Task requirements: Return the entries word for word, from the first line through the line containing "pos(891,126)", with both ends included.
════════
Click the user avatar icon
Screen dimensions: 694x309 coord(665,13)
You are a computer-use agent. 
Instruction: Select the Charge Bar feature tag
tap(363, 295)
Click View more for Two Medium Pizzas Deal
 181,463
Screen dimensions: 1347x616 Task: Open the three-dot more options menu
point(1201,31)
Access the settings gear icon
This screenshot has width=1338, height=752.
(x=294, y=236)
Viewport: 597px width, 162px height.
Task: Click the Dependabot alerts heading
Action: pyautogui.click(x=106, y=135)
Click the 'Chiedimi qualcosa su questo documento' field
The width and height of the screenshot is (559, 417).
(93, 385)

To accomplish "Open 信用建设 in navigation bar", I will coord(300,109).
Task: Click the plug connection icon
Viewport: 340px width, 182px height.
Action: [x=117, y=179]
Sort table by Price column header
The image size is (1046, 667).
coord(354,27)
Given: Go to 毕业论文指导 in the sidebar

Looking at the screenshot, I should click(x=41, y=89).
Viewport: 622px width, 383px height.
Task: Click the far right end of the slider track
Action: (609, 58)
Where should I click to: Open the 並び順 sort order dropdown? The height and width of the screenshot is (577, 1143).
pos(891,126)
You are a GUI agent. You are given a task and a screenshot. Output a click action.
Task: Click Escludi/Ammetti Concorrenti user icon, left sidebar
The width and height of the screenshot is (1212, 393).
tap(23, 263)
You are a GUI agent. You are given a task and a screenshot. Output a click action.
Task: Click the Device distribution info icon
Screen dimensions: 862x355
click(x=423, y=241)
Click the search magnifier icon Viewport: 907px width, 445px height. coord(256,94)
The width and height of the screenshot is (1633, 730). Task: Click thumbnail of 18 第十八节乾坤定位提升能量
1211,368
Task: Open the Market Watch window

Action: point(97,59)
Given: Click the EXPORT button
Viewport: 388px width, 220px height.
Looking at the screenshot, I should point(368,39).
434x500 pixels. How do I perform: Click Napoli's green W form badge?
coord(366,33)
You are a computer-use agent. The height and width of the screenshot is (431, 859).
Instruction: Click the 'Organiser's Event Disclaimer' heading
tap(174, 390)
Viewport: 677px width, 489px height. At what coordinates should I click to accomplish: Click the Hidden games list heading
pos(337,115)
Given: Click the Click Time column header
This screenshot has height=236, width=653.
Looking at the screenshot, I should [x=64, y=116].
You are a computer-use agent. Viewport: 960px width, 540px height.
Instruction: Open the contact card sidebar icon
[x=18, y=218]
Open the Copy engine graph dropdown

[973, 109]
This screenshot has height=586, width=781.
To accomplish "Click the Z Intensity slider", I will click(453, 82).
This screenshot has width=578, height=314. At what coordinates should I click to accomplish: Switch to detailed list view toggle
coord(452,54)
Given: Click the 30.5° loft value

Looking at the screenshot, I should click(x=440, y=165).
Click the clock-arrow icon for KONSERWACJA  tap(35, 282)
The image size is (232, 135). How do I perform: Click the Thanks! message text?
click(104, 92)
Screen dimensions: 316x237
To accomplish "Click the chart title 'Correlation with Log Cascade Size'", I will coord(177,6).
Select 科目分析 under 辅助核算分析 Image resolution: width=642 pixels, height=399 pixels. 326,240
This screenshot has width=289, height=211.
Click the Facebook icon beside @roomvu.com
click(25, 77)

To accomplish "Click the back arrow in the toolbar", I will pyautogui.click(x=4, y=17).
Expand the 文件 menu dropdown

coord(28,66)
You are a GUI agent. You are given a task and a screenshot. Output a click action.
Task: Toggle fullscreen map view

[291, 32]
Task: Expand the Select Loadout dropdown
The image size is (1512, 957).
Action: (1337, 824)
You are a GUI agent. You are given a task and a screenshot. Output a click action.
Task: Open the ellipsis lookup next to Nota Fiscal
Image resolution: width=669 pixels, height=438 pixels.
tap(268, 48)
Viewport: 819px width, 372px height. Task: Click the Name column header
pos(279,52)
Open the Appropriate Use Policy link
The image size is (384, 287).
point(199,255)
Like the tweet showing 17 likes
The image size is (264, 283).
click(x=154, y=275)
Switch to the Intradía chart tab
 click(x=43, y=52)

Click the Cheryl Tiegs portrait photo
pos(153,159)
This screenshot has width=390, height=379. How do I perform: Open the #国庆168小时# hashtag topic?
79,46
════════
Solution for this task:
Click the user avatar icon
Screen dimensions: 694x309 coord(665,13)
You are a computer-use agent. 
Instruction: Select the Charge Bar feature tag
tap(363, 295)
Click View more for Two Medium Pizzas Deal
 181,463
Screen dimensions: 1347x616 Task: Open the three-dot more options menu
point(1201,31)
Access the settings gear icon
This screenshot has width=1338, height=752.
(x=294, y=236)
Viewport: 597px width, 162px height.
Task: Click the Dependabot alerts heading
Action: pyautogui.click(x=106, y=135)
Click the 'Chiedimi qualcosa su questo documento' field
The width and height of the screenshot is (559, 417).
(93, 385)

To accomplish "Open 信用建设 in navigation bar", I will coord(300,109).
Task: Click the plug connection icon
Viewport: 340px width, 182px height.
Action: [x=117, y=179]
Sort table by Price column header
The image size is (1046, 667).
coord(354,27)
Given: Go to 毕业论文指导 in the sidebar

Looking at the screenshot, I should click(x=41, y=89).
Viewport: 622px width, 383px height.
Task: Click the far right end of the slider track
Action: (609, 58)
Where should I click to: Open the 並び順 sort order dropdown? The height and width of the screenshot is (577, 1143).
pos(891,126)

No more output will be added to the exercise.